I wish you could get a cream for that. Judiciously applied, such a salve might have saved us a whole lot of bother. We lay the blame for this disease at the otherwise sensibly shod feet of Mrs Aldie Mackay. She was the first Aldie to see the Loch Ness Monster in modern times, thus sparking a tourist boom and much Moon-addled nincompoopery to boot.

Watch the page go all wobbly as we waddle back through the mists of a time to a chilly day in April, 1933, when Mrs Mackay and her husband were travelling home by car from Inverness to Drumnadrochit. In the waters near Aldourie Castle, Mrs Mackay saw a hump. And the hump swam off. Mrs Mackay thought it was like a whale. Alex Campbell thought it a whopping great tale and he, a water bailiff by day and journalist by night, worked it into a fine exclusive for the Inverness Courier.

The rest, as they say, is history. Except that there was some history before that. In 565AD, to be exact, Columba – a full-time saint – was on his way to Inverness to spread the good news about Christianity when he met some Picts burying one of their number near the loch.

"What's going on here, like?" said Columba.

"He wiz mangled by a monster, ken?" said the Picts.

Intrigued, St Columba bravely sent one of his men to retrieve the dead fellow's boat and he too was about to be mutilated to his detriment until the holy one made the sign of the cross and commanded the beast to desist. Which it did. I see.

Still, if you believe in a benevolent deity, you'll believe anything. The account of this alleged incident wasn't written up for another 100 years, as the Inverness Courier was a bit slow back then.

Then the centuries passed (see your page wobbling again now) until Aldie's fateful sighting, which has its 80th anniversary on Sunday.

News is a funny beast. You get one story about a sinkhole swallowing a man, and suddenly dozens start to appear. It's as if they'd been awaiting their moment.

So it was with Nessie, who in 1933 must have thought: "Time to stir up these two-legged geeks again. I hope that weird baldie bloke with the cross isn't there. Gave me the willies last time."

Luckily though, it was just Aldie and her man. But the news stories multiplied and spread across the world, with yon iconic photie of a long neck and wee heid appearing the following year. Every picture or account is dogged by accusations of jiggerypokery and, true enough, nothing watertight has emerged from the loch. You'd think the sonar gubbins and camera lenses of 1000 bug-eyed believers would have turned up something by now.

And, of course, there's the suspicion it's all a conspiracy to attract tourists. Aldie was a hotelier, after all, and not a few witnesses since then have shared that sinister profession.
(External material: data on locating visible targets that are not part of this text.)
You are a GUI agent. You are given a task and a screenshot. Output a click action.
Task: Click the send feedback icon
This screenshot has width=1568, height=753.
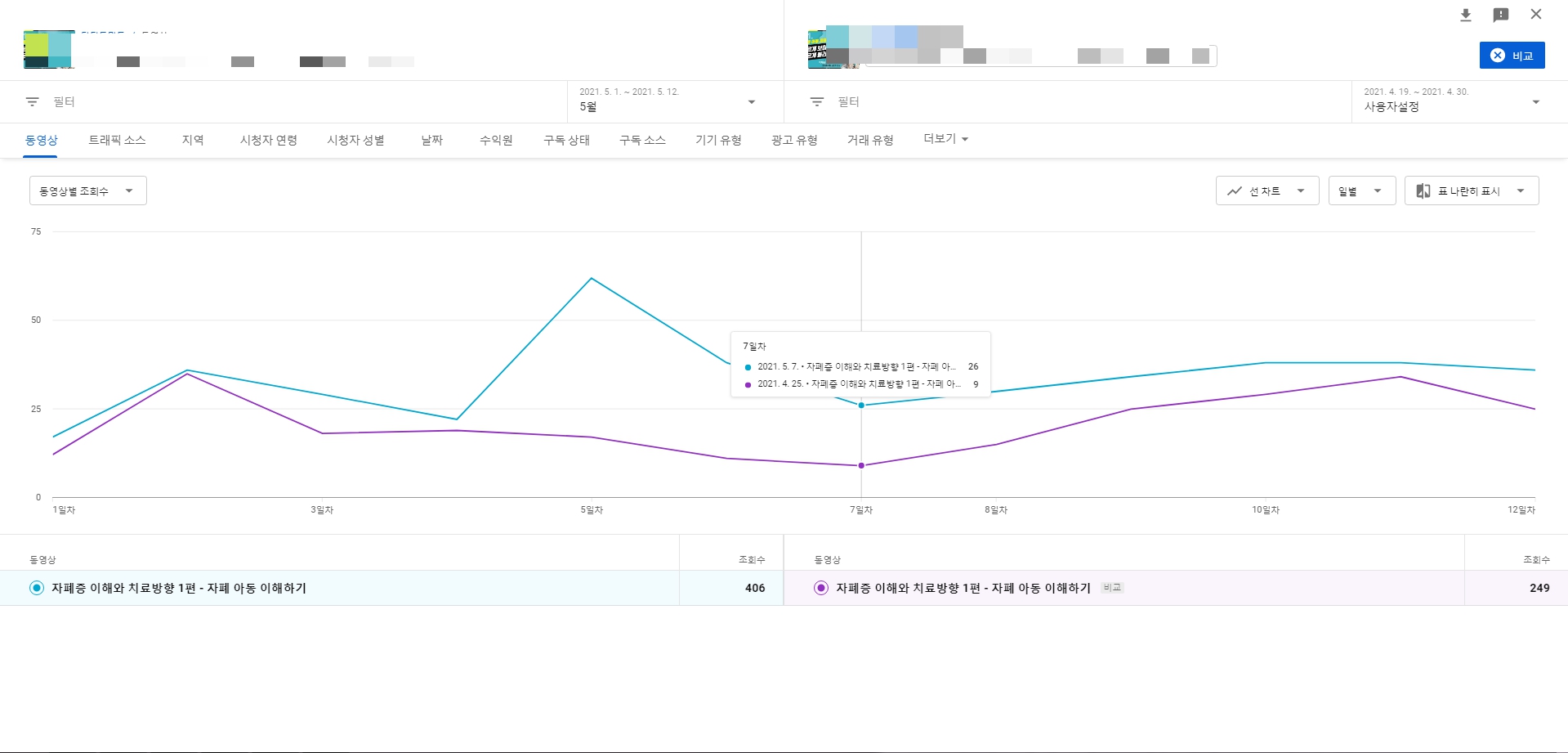(x=1500, y=15)
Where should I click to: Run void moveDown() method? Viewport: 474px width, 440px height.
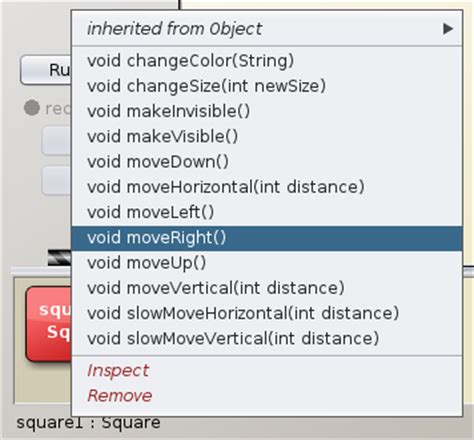click(267, 162)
But, then, the industry wasn't so global back in 1933 and far less reliant on PR. Perhaps poor Aldie was just mistaken. All she saw was a giant otter or a common or garden kelpie.

Or maybe all she saw was one of our dreams. We want to believe. Not necessarily in a suspected plesiosaur plashing ashore to mangle decent ratepayers and terrorise our village malls. But just something weird. Something out there. Anything to expand our horizons beyond the pointless working, eating and buying that constitutes our daily lives.
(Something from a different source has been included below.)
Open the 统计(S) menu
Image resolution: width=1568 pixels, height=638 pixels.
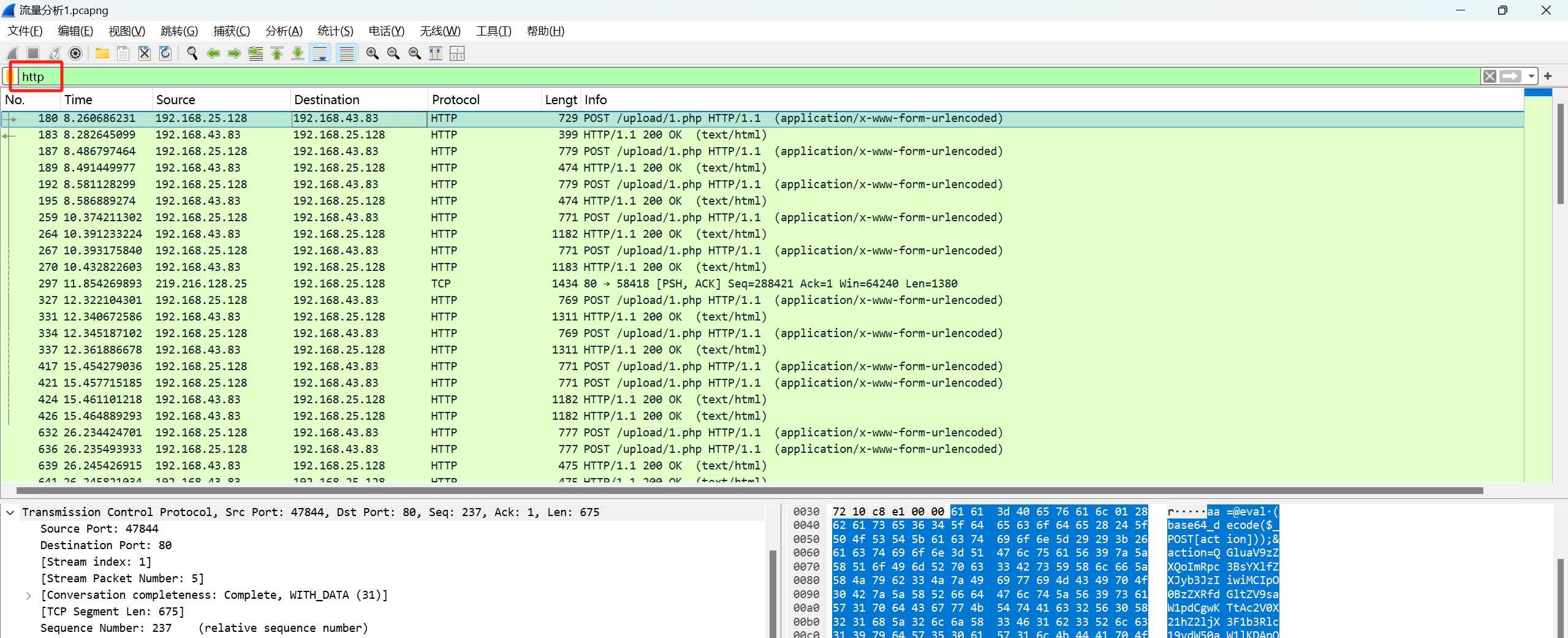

Sadly, Nessie is a cryptid. That's from the Greek meaning "hide" and refers to something whose existence is suggested by punters but not yet accepted by scientists.

Perhaps she's hiding because she doesn't have that much to offer. Most animals are pretty ovine or bovine, as it were. Even the most intelligent dog or chimp has limited ambition. A bone or banana and they're done.

Nessie probably suspects she'd be bunged in a zoo with the other dopes. So, rightly, she has remained out of sight, down in the deeps, way back in our subconscious minds, where the ghosts and monsters play.